Audrey Bourolleau Vin et Société recense les études - il y en a eu plus de 900 dans le monde l'an dernier sur ce thème - et les fait analyser par un cabinet indépendant, Alcimed, qui les classe par pathologies. Il en ressort un consensus mondial aujourd'hui sur une consommation mesurée plutôt bénéfique pour la santé avec des bienfaits avérés, de par la présence des tanins, pour les maladies cardiovasculaires ou Alzheimer. Mais pour l'Institut national du cancer, le premier verre reste un danger si l'on respecte le principe de précaution maximal, puisque les résultats varient selon les cancers.
En soins palliatifs, votre étude a mis en lumière d'autres bienfaits du vin insoupçonnés, ou en tout cas inavoués...
Catherine Legrand-Sébille Dans ces unités, des médecins prenaient le risque de faire accéder leurs patients aux boissons qu'ils aimaient pour que la vie reste la vie, mais ils restaient dans la transgression avec parfois une certaine tolérance des institutions parce que l'on est en soins palliatifs. Il s'agit désormais de favoriser cette consommation pour retrouver de la convivialité entre familles, patients et professionnels. Cette culture de la sensorialité était jusqu'à présent sujette à des interdits, tributaire d'un changement de direction, exposée à l'arbitraire. À la suite de cette étude, toutes les unités, au moins une par département, se sont intéressées au sujet et au moins une sur deux s'est ouverte à cette problématique. Pouvoir boire même en dehors des repas ne peut-il être permis ? D'abord pour des fêtes familiales - les familles n'osaient même pas le demander ou venaient de services où c'était interdit. Je n'aime pas parler de verre de vin thérapeutique ; c'est une consommation non incitative, mais proposée systématiquement pour le maintien dans une vie ordinaire. Ce ne sont souvent que quelques gorgées, voire des lèvres trempées, mais cela permet de retrouver ce qui peut encore faire du bien, qu'il s'agisse de faire chabrot ou de boire un grand cru, et pas seulement proposer du vin dans le cadre des Journées nationales des toques. Que ce ne soit pas seulement un moment d'exception.
Vous avez donc initié l'achat d'une armoire à vin au sein d'un hôpital ?

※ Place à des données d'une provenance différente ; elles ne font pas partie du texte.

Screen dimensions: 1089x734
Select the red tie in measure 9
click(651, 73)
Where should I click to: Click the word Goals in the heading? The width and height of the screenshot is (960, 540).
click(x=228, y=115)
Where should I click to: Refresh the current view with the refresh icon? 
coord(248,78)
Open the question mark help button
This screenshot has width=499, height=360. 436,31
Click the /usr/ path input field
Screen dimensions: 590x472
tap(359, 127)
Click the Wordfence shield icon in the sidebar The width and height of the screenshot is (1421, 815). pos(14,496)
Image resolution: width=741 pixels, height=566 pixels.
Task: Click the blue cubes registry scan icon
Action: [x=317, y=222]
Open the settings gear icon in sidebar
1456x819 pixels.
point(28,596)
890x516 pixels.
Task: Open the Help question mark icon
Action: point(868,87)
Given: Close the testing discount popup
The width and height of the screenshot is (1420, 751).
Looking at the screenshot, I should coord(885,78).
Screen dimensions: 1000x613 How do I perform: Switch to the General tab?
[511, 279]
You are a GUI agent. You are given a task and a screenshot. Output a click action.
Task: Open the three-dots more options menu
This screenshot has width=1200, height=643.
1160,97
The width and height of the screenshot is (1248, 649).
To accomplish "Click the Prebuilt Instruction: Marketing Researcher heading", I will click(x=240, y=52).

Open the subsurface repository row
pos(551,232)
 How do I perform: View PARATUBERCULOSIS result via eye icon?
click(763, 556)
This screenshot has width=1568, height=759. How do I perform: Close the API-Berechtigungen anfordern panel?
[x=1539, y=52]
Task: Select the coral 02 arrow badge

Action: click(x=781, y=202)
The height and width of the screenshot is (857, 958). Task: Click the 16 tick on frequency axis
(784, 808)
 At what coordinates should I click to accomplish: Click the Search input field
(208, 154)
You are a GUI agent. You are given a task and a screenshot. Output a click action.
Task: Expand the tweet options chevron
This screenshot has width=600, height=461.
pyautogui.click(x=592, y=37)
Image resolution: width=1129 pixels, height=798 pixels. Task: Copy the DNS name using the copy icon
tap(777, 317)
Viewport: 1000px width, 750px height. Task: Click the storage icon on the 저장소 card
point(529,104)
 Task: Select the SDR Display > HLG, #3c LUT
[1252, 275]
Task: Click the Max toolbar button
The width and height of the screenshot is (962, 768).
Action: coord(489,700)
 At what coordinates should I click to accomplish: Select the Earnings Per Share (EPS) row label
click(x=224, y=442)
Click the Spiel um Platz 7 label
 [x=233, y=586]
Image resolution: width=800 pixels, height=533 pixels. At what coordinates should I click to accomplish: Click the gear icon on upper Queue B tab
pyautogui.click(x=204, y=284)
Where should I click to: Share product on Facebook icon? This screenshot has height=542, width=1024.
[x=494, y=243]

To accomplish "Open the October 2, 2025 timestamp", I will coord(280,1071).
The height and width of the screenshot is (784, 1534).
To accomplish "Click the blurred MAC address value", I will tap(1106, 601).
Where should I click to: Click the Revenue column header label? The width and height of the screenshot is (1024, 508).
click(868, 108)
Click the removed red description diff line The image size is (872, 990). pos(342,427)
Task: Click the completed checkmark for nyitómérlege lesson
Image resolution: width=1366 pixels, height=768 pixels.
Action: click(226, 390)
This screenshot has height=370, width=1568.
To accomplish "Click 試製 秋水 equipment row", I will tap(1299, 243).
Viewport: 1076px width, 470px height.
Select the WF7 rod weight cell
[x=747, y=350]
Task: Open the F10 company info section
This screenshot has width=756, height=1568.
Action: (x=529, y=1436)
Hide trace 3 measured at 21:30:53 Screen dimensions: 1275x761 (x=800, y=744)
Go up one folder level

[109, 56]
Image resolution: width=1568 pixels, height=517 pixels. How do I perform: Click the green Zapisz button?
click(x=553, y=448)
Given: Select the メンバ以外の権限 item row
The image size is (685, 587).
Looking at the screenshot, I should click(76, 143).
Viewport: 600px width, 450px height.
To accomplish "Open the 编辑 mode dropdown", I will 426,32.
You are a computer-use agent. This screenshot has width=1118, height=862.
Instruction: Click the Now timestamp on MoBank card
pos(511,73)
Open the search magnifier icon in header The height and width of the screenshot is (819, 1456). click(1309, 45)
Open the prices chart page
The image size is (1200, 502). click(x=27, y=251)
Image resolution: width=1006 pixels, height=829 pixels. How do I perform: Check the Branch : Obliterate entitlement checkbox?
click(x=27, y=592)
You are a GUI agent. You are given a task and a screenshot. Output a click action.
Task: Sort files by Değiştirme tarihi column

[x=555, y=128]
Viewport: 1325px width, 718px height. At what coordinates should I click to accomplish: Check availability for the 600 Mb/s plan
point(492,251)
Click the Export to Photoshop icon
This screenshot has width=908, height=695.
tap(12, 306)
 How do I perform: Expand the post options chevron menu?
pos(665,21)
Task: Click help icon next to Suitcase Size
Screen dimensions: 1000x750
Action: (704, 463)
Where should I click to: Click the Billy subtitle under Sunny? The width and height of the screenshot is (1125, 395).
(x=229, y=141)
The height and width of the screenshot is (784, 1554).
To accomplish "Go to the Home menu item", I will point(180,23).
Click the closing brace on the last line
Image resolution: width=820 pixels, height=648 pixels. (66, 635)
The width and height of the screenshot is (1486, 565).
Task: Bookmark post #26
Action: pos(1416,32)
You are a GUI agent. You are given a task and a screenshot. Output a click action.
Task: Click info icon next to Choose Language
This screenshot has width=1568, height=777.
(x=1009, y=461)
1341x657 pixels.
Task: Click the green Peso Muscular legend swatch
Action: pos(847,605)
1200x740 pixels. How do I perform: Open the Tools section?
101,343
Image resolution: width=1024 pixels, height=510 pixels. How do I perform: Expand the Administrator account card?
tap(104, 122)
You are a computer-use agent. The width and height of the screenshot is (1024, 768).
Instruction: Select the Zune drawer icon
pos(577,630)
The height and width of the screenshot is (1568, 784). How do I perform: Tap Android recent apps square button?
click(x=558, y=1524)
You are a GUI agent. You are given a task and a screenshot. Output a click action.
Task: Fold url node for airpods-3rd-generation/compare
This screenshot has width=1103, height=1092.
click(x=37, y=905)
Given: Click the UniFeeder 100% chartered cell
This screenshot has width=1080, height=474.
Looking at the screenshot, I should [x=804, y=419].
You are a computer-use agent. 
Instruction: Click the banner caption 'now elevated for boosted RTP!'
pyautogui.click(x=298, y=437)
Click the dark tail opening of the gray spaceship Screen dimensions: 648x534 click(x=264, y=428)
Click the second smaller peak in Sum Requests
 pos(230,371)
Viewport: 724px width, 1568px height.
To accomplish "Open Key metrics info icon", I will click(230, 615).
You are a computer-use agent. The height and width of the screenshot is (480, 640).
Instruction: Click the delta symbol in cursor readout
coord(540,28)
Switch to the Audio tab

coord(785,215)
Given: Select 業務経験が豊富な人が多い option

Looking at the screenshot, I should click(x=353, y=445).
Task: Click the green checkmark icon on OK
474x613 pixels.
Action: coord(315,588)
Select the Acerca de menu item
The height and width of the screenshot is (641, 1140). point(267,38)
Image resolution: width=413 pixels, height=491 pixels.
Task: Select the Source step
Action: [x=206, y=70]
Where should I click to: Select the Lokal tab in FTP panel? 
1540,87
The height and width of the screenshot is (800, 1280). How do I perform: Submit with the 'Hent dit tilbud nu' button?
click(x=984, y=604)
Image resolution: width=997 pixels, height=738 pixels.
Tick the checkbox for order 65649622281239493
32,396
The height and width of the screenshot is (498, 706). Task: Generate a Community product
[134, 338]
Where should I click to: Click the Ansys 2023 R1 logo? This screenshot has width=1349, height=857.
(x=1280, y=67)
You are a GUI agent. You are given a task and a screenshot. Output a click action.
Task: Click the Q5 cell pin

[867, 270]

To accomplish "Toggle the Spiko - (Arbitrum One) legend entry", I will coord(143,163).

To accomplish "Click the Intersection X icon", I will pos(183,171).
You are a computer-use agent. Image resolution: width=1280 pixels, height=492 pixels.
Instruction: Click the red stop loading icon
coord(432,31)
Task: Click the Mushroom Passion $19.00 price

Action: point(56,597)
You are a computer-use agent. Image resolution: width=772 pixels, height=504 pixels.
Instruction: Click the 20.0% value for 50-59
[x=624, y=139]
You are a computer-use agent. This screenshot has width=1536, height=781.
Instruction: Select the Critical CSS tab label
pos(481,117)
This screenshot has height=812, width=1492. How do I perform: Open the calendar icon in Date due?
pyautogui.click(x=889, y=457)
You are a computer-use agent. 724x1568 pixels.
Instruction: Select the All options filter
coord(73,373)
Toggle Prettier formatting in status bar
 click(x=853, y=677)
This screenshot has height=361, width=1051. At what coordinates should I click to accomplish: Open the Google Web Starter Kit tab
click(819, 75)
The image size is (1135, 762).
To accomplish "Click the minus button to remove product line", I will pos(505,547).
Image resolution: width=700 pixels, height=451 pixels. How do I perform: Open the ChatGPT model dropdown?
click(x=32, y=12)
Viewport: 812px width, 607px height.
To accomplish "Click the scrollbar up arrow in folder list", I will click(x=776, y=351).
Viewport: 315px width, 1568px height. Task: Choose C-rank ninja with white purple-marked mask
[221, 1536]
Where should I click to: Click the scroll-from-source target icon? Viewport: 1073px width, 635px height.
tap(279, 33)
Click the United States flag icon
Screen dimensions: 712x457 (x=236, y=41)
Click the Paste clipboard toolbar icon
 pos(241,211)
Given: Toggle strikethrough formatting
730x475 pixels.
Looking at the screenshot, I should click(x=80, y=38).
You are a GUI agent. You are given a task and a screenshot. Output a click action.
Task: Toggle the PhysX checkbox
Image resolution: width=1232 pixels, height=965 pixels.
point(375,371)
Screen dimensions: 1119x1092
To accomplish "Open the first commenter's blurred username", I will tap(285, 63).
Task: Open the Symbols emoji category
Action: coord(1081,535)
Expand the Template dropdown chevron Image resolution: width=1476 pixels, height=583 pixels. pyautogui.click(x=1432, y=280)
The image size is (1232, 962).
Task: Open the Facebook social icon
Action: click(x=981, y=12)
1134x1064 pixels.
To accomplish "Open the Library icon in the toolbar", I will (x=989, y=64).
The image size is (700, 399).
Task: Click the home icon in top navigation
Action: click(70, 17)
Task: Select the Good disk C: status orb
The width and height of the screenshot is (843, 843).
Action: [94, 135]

Depuis 1950, c'est la première fois qu'il y a une armoire à vin dans une unité de soins palliatifs, celle de Clermont-Ferrand, pour que le vin soit conservé dans de bonnes conditions. La directrice a passé commande d'une unité réfrigérée de 200 bouteilles de vin, bière et alcool pour répondre aux différents goûts des patients. Une autre est prévue dans un CHU de Bordeaux. L'enquête a permis que cela se dise et de passer à l'acte.